Die Deutschen essen weiter Fleisch, der Umsatz der Verarbeiter steigt. Doch die Ansprüche sind gestiegen.

Von Tobias Bug

Wenn ein Schwein geschlachtet wird, zerlegt der Fleischer es in 200 einzelne Stücke: Schinken, Schulter oder Schnitzel essen die Deutschen besonders gern und oft: 60 Kilogramm Fleisch verzehrt jeder im Jahr, der Konsum ist seit 3o Jahren stabil - trotz bewusster Ernährung und Vegetarismus. Füßchen, Öhrchen und Schnäuzchen vom Schwein sind hierzulande Abfall.
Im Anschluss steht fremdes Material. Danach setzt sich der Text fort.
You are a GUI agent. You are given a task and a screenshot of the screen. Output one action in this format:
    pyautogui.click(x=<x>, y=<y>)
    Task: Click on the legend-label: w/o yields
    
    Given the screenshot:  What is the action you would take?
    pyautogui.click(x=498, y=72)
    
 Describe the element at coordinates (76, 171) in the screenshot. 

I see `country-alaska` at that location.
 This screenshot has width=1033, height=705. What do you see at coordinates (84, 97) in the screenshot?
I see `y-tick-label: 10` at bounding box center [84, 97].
In China sind das Delikatessen, was auch Clemens Tönnies nicht entgangen ist. Der Miteigentümer der Tönnies-Gruppe, dem mit Abstand größten deutschen Schlachthaus, exportiert nach China. Das lohnt sich, obwohl dort jeder Verbraucher im Durchschnitt nur knapp 20 Kilogramm Fleisch im Jahr verspeist. "In Deutschland wird kein Tier gezielt für den Export geschlachtet", heißt es derweil beim Verband der deutschen Fleischindustrie. Der wichtigste Markt für die Fleischproduzenten sei der heimische. Acht von zehn Schweinen exportieren sie in andere EU-Länder. Rindfleisch bleibt zu 90 Prozent in der EU.
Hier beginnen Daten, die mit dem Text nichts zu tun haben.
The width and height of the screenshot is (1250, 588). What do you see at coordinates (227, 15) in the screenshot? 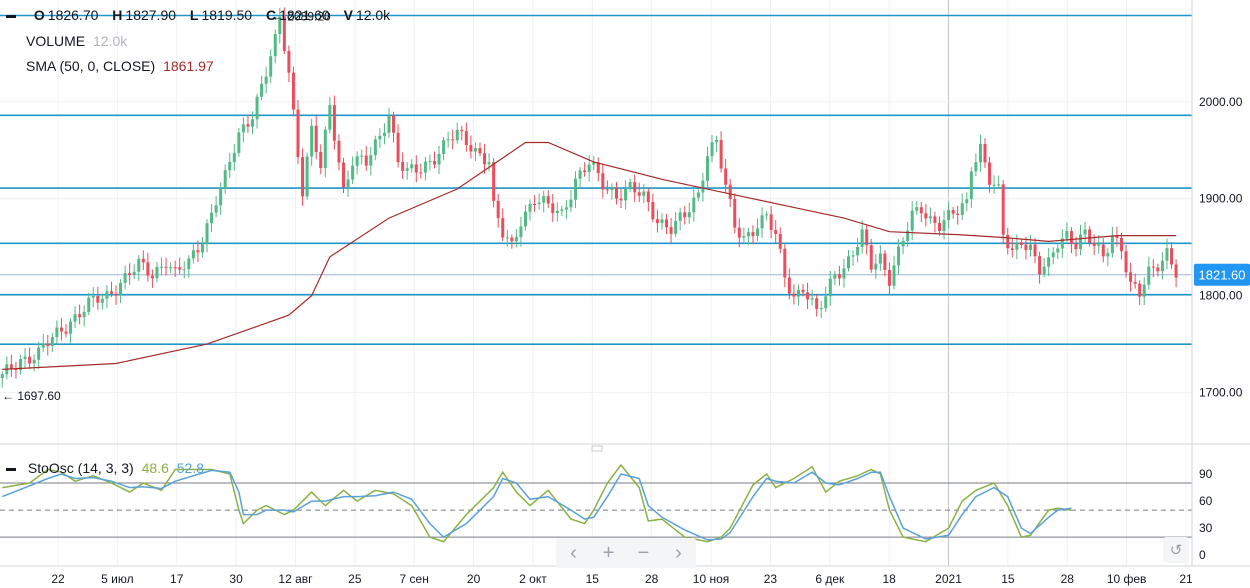
I see `low-value: 1819.50` at bounding box center [227, 15].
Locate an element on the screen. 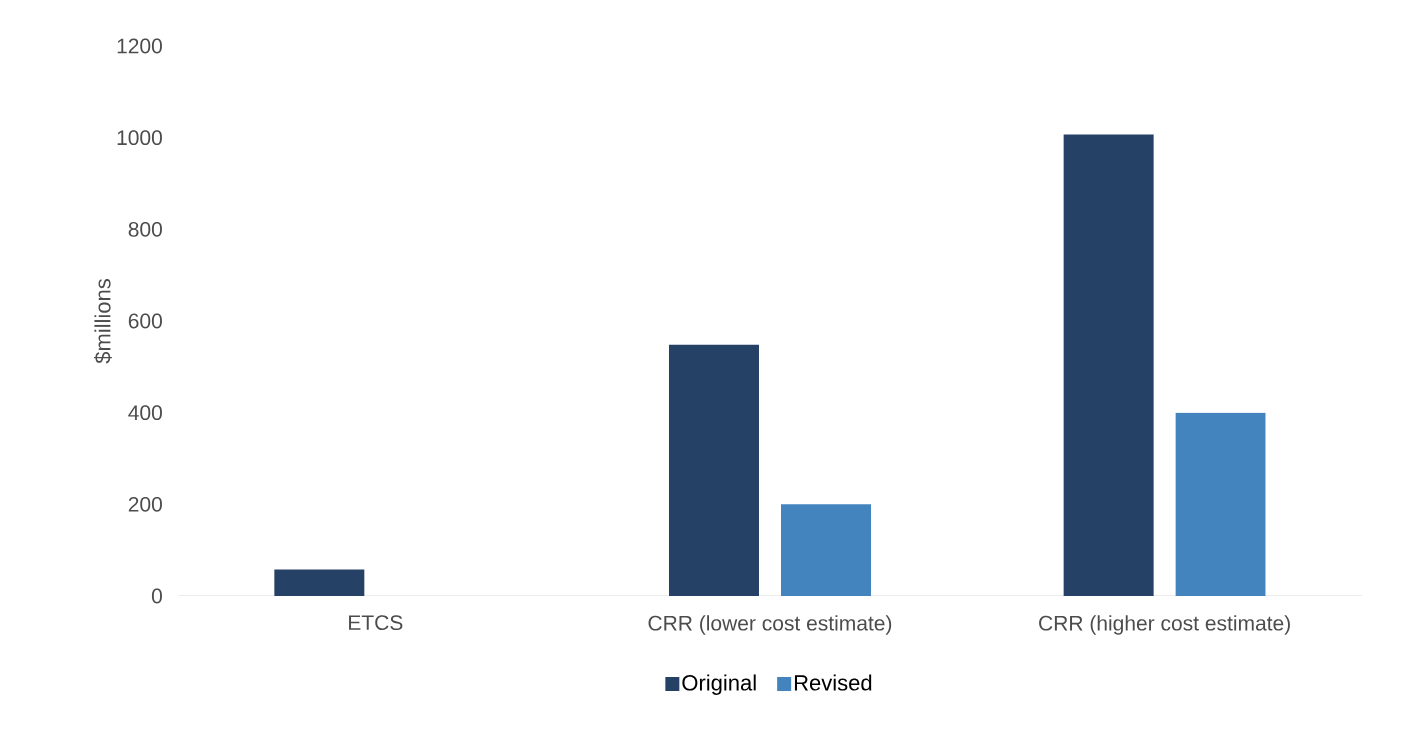 The height and width of the screenshot is (740, 1403). y-tick-label: 0 is located at coordinates (156, 596).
Knapp ein Viertel des deutschen Fleisches kommt aus dem Schlachthaus Tönnies, dessen Umsatz 2017 doppelt so hoch war wie der des Zweitplatzierten Vion Food aus den Niederlanden mit 3,1 Milliarden Euro. Es folgen Westfleisch und die PHW-Gruppe, der größte deutsche Geflügelverarbeiter, der unter der Marke Wiesenhof vertreibt. Kleinere Betriebe haben kaum eine Chance, den Großen in Verarbeitung und Vertrieb Konkurrenz zu machen. Den Metzger von nebenan gibt es immer seltener. Allein Tönnies schlachtet jährlich knapp 20,6 Millionen Schweine und 432 000 Rinder. 12 000 Landwirte mästen die Tiere, ein Viehhändler bringt sie ins Schlachthaus, danach wird das Fleisch weiterverarbeitet oder landet in der Großküche. Ein Schwein wird zur Hälfte zu Fleisch verarbeitet, ein Rind zu einem Drittel, der Rest zu Zigarettenfiltern und Hautcreme.
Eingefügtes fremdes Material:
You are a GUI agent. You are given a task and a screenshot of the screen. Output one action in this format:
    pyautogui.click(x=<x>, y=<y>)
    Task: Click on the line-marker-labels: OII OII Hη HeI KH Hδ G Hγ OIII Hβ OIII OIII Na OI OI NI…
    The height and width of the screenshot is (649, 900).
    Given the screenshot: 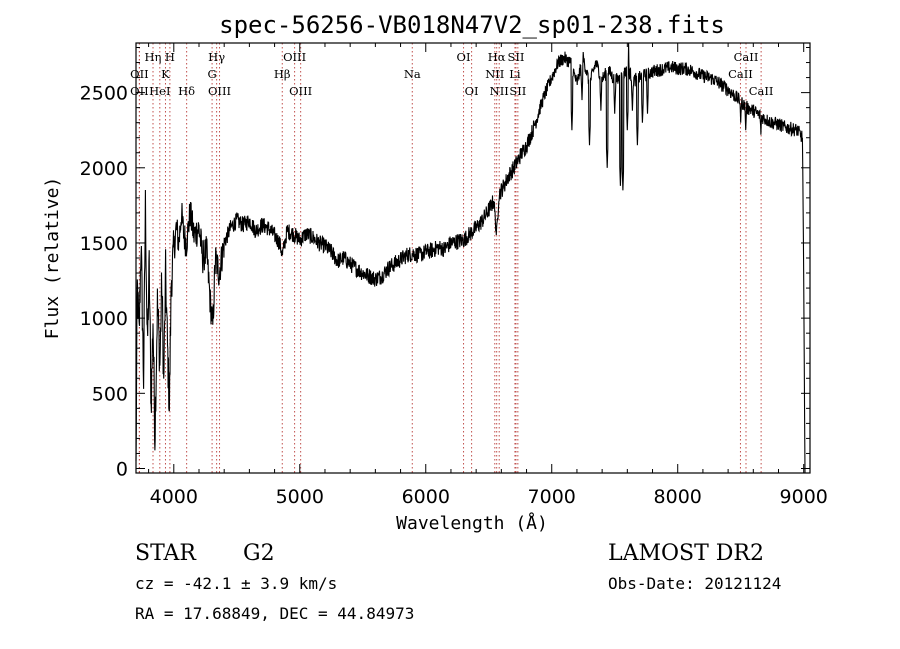 What is the action you would take?
    pyautogui.click(x=452, y=74)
Die Menschen ernähren sich heute bewusster als früher. Deshalb sei auch die "Fleischbranche im Wandel", wird Clemens Tönnies in einer Pressemitteilung zitiert. Produzenten müssen steigenden Ansprüchen gerecht werden: an die Qualität des Fleisches, die Sicherheit, den Umweltschutz und den Umgang mit Tieren.

Das Ernährungsministerium plant schon lange ein Tierwohllabel, viele Supermarktketten kennzeichnen bereits, wie die Tiere gehalten, transportiert und geschlachtet wurden. Die steigenden Ansprüche setzen auch die Bauern unter Druck. Sie müssen kreativ sein, während sie dem Preisdruck der Schlachthäuser ausgesetzt sind. Konkurrenz kommt aus Spanien, wo Fleischwirte gefördert werden.

Die Vereinten Nationen schätzen angesichts der wachsenden Weltbevölkerung, dass in 30 Jahren fast 50 Prozent mehr Fleisch produziert werden wird: 470 Millionen Tonnen.